You might be surprised that this alarmingly simple way of crashing all the Internet was not dealt with properly for a long time — in fact, until late in the 1990s, a single misbehaving router could indeed bring a considerable part of the Internet down. And yes, that actually happened.
The trouble with this system was that it operated on a trust base, and on security through obscurity. Configuring BGP is not rocket science but comes pretty close to it. And in those days, the number of people actually knowing how to do it were few. It was a close-knitted group of insanely specialised network engineers. And, well, they knew each other, if not by name, at least by reputation. You simply “didn’t do bad things”. But, alas, mistakes certainly happened…
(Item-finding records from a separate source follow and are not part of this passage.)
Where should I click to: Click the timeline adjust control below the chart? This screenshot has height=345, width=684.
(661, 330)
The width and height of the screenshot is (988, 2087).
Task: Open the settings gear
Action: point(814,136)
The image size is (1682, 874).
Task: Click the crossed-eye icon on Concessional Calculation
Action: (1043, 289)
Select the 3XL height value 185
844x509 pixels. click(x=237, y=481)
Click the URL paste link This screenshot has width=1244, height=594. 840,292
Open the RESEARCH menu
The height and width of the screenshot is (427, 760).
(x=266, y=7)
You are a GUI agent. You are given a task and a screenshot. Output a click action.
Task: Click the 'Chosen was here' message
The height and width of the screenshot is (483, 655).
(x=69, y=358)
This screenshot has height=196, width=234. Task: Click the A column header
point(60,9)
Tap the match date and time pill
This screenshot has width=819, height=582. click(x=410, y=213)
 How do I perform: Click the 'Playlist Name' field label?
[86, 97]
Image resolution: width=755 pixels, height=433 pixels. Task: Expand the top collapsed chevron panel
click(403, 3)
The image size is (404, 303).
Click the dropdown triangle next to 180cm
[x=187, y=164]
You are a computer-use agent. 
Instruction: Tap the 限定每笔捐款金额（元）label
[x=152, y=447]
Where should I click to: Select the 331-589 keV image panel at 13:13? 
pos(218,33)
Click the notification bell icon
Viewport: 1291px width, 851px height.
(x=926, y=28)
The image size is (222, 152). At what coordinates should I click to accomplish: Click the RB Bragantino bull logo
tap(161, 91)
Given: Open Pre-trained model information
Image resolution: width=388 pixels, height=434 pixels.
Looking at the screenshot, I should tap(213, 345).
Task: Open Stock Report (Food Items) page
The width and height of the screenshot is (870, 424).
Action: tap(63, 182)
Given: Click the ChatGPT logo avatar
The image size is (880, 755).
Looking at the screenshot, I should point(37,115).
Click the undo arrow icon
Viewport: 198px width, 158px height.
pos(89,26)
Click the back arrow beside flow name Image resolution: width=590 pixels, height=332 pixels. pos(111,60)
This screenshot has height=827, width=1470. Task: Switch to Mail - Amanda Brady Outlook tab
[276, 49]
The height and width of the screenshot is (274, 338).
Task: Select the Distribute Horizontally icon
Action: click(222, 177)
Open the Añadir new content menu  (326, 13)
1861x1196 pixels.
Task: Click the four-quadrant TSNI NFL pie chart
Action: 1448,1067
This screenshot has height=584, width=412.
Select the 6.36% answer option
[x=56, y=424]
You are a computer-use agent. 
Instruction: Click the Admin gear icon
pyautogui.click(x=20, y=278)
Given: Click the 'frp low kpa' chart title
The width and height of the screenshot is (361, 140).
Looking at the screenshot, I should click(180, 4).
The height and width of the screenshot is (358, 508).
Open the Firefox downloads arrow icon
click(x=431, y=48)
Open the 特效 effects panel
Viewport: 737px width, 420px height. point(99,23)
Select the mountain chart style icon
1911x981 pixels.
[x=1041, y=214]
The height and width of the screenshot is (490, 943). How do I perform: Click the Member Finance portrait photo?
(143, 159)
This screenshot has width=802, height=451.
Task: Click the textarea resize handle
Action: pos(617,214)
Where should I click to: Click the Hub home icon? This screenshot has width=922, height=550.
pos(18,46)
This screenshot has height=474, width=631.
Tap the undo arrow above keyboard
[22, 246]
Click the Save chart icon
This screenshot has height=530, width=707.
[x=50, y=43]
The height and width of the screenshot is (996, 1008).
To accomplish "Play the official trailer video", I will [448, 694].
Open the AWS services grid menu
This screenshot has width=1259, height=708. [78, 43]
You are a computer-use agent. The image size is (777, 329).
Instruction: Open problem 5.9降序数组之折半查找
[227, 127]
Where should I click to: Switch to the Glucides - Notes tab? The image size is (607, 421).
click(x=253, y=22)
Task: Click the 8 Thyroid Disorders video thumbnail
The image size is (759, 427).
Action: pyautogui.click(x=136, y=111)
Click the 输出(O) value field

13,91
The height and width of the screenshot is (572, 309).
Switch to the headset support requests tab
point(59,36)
Quickly the BGP protocol was changed to encompass trust. What this meant was that you’d exchange a set of cryptographic keys and would only accept BGP information from trusted routers. A trusted router is a router operated by a network that adheres to the same policies as your own network — like, for instance, refusing to acknowledge route poisoning from downstream routers. Put into another words: you would only exchange BGP information if you could trust your peer that they would comply to a set of policies, and that the person behind the router would sign an agreement with you accepting responsibility for their network (meaning that if they’d sign agreements with third parties, they’d have to agree to the same policies).
So a peering agreement became two things: a binding contract establishing policy, and an exchange of cryptographic keys between the two partners, so that, from a technical point of view, you would know that the origin of the BGP data would come only from routers belonging to operators that adhered to your policies. This became pretty much standardised. And although definitely mistakes happens once in a while, the Internet, ten years later, has not suffered major crashes, thanks to this approach.